▶ YOUR GOAL
The full listing should be set down again without a single alteration.

▶ LISTED ENTRIES

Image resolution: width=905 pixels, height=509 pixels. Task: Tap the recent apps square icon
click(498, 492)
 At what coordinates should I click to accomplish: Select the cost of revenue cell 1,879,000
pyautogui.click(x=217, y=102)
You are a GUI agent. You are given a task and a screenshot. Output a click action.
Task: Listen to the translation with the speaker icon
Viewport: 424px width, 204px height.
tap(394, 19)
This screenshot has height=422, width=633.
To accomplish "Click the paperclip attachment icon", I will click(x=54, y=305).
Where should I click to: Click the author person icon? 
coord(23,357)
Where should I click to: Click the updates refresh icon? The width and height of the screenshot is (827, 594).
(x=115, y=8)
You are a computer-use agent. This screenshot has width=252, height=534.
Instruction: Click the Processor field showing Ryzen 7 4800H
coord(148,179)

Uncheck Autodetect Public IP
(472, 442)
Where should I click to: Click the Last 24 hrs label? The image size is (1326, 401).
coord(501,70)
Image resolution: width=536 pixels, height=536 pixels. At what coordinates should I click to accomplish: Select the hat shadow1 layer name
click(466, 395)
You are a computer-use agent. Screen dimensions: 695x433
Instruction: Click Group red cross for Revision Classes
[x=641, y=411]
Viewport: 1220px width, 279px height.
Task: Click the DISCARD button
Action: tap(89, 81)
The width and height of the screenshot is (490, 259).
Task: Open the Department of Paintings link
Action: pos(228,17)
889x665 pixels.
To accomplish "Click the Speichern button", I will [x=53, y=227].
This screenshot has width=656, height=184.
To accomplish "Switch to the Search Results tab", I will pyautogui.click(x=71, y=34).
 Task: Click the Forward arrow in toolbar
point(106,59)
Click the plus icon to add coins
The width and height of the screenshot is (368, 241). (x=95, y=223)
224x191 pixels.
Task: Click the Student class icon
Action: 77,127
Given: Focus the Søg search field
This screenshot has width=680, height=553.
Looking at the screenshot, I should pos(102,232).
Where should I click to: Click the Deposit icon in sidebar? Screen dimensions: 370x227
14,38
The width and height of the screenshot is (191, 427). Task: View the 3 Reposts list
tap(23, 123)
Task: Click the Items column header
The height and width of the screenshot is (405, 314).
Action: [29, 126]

▶ OUTPUT FOR THIS EXERCISE
Image resolution: width=905 pixels, height=509 pixels. Task: Tap the recent apps square icon
click(498, 492)
 At what coordinates should I click to accomplish: Select the cost of revenue cell 1,879,000
pyautogui.click(x=217, y=102)
You are a GUI agent. You are given a task and a screenshot. Output a click action.
Task: Listen to the translation with the speaker icon
Viewport: 424px width, 204px height.
tap(394, 19)
This screenshot has height=422, width=633.
To accomplish "Click the paperclip attachment icon", I will click(x=54, y=305).
Where should I click to: Click the author person icon? 
coord(23,357)
Where should I click to: Click the updates refresh icon? The width and height of the screenshot is (827, 594).
(x=115, y=8)
You are a computer-use agent. This screenshot has width=252, height=534.
Instruction: Click the Processor field showing Ryzen 7 4800H
coord(148,179)

Uncheck Autodetect Public IP
(472, 442)
Where should I click to: Click the Last 24 hrs label? The image size is (1326, 401).
coord(501,70)
Image resolution: width=536 pixels, height=536 pixels. At what coordinates should I click to accomplish: Select the hat shadow1 layer name
click(466, 395)
You are a computer-use agent. Screen dimensions: 695x433
Instruction: Click Group red cross for Revision Classes
[x=641, y=411]
Viewport: 1220px width, 279px height.
Task: Click the DISCARD button
Action: tap(89, 81)
The width and height of the screenshot is (490, 259).
Task: Open the Department of Paintings link
Action: pos(228,17)
889x665 pixels.
To accomplish "Click the Speichern button", I will [x=53, y=227].
This screenshot has width=656, height=184.
To accomplish "Switch to the Search Results tab", I will pyautogui.click(x=71, y=34).
 Task: Click the Forward arrow in toolbar
point(106,59)
Click the plus icon to add coins
The width and height of the screenshot is (368, 241). (x=95, y=223)
224x191 pixels.
Task: Click the Student class icon
Action: 77,127
Given: Focus the Søg search field
This screenshot has width=680, height=553.
Looking at the screenshot, I should pos(102,232).
Where should I click to: Click the Deposit icon in sidebar? Screen dimensions: 370x227
14,38
The width and height of the screenshot is (191, 427). Task: View the 3 Reposts list
tap(23, 123)
Task: Click the Items column header
The height and width of the screenshot is (405, 314).
Action: [29, 126]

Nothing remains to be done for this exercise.